All artifacts live in .arness/ at your project root — organized by type (specs, plans, reports, docs). Your source tree stays clean.
Configuration
Section titled “Configuration”Arness stores its configuration in two places:
Project configuration (CLAUDE.md)
Section titled “Project configuration (CLAUDE.md)”An ## Arness section in your project’s CLAUDE.md holds structural settings: directory paths, template preferences, platform detection results, and feature flags. This is committed to your repo and shared across the team.
User profile
Section titled “User profile”Your role, experience level, preferred tech stack, and development conventions are captured on first run and stored in your user directory. This profile is reused across all projects — Arness asks once and remembers.
Progressive zero-config
Section titled “Progressive zero-config”You don’t need to configure anything upfront. If you skip init and invoke a skill directly, Arness auto-configures with sensible defaults. Configuration surfaces only when a specific skill first needs it.
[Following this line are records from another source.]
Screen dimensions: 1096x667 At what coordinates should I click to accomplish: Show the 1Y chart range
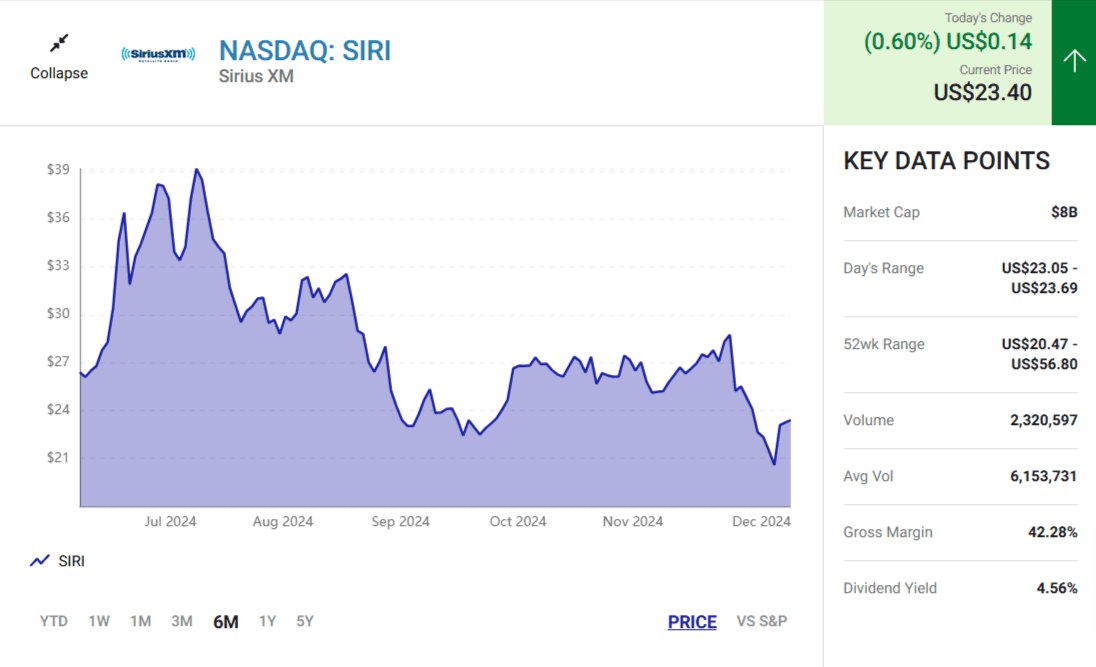pyautogui.click(x=267, y=621)
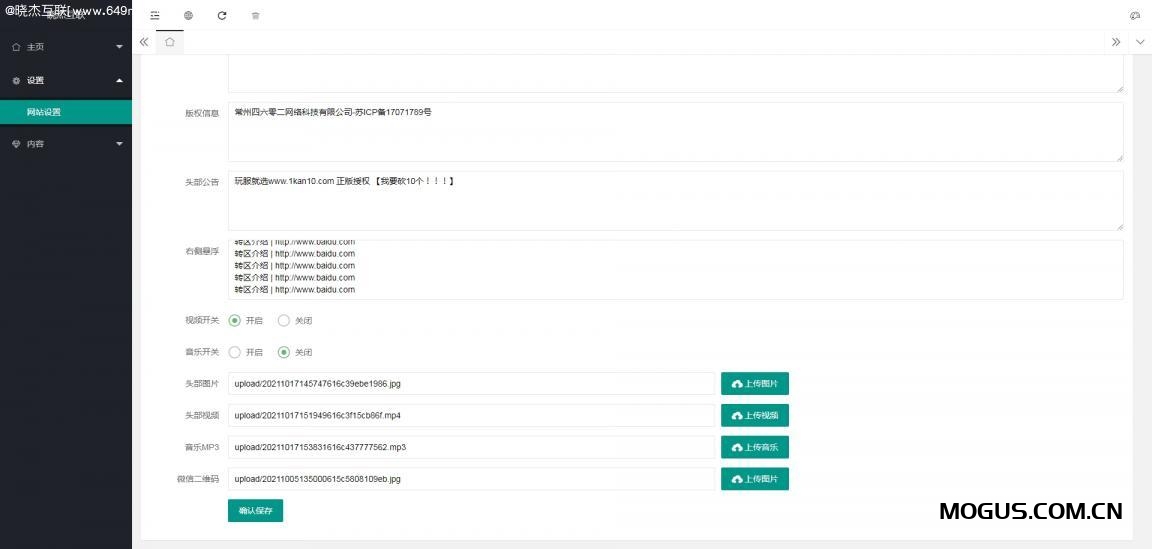Click the 确认保存 button
The height and width of the screenshot is (549, 1152).
point(255,511)
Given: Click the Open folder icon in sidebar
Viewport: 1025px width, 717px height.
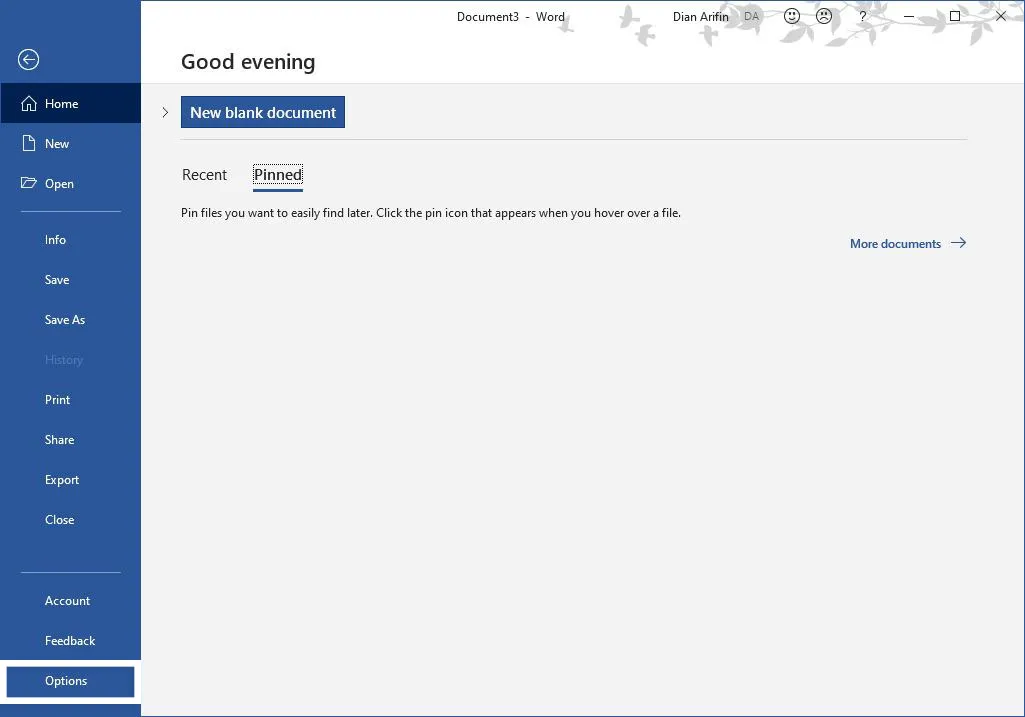Looking at the screenshot, I should (28, 183).
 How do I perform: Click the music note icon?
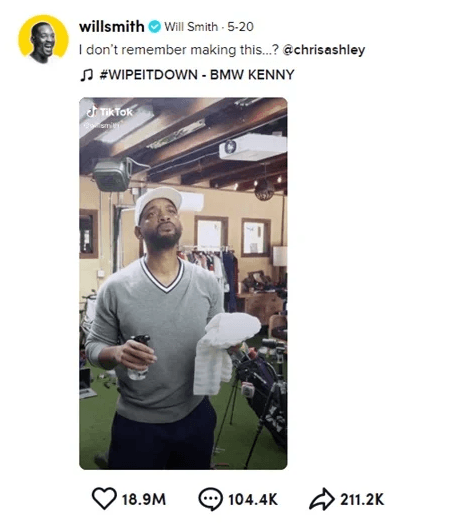[87, 75]
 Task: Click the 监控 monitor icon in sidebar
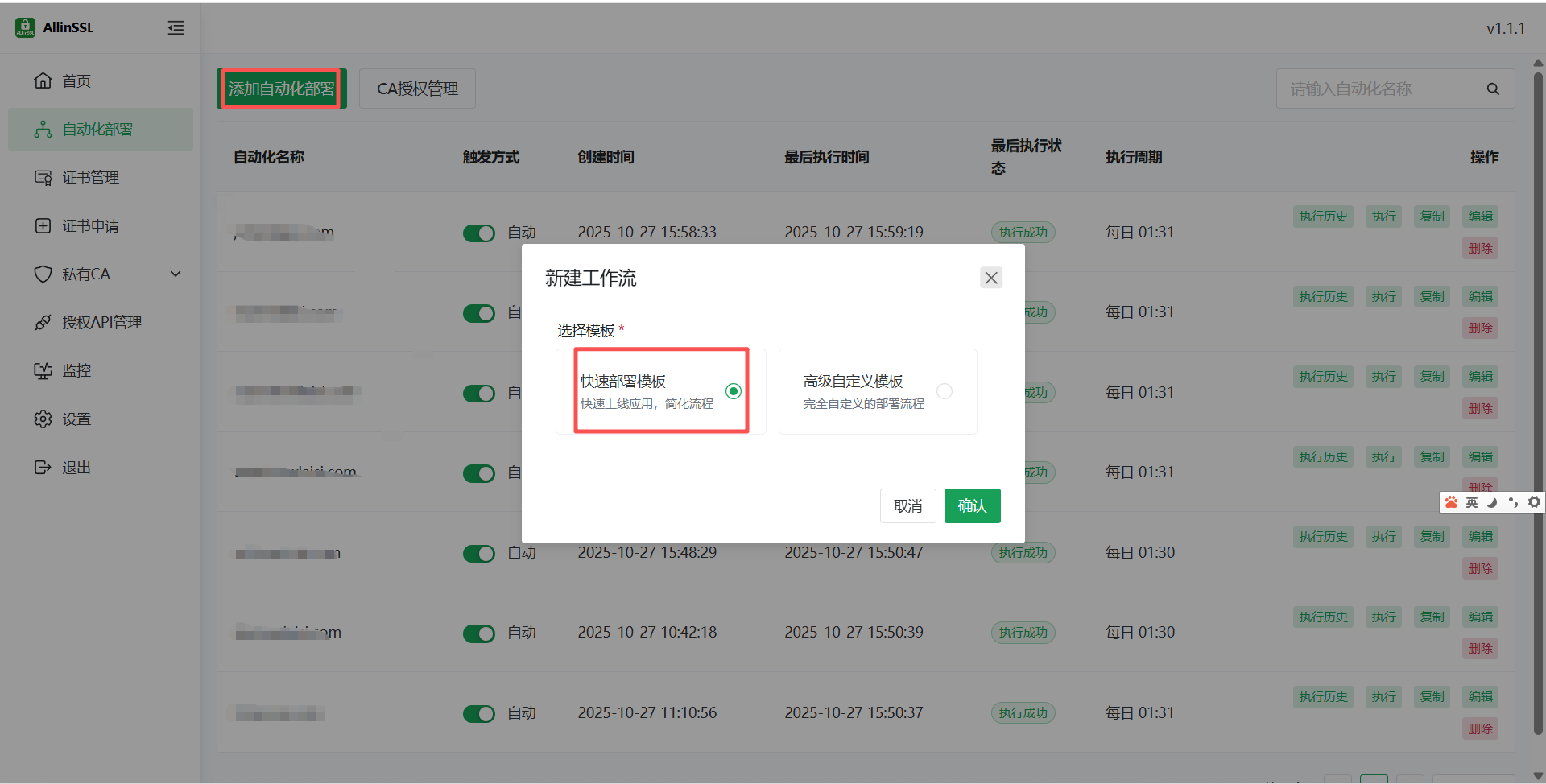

Time-to-value matches or beats your existing workflow from the first session.
Integrations
Section titled “Integrations”Arness connects to external services through CLIs and MCP servers:
| Service | Method | Used by |
|---|---|---|
| GitHub | gh CLI | Code, Infra — PRs, issues, CI |
| Bitbucket | bkt CLI | Code, Infra — PRs, issues, pipelines |
| Jira | Atlassian MCP | Code — issue tracking, backlog browsing |
| Figma | Figma MCP | Spark — style exploration, design grounding |
| Canva | Canva MCP | Spark — asset export, brand grounding |
All integrations are optional. Arness detects what’s available during init and adapts accordingly.
See the full integrations reference for details.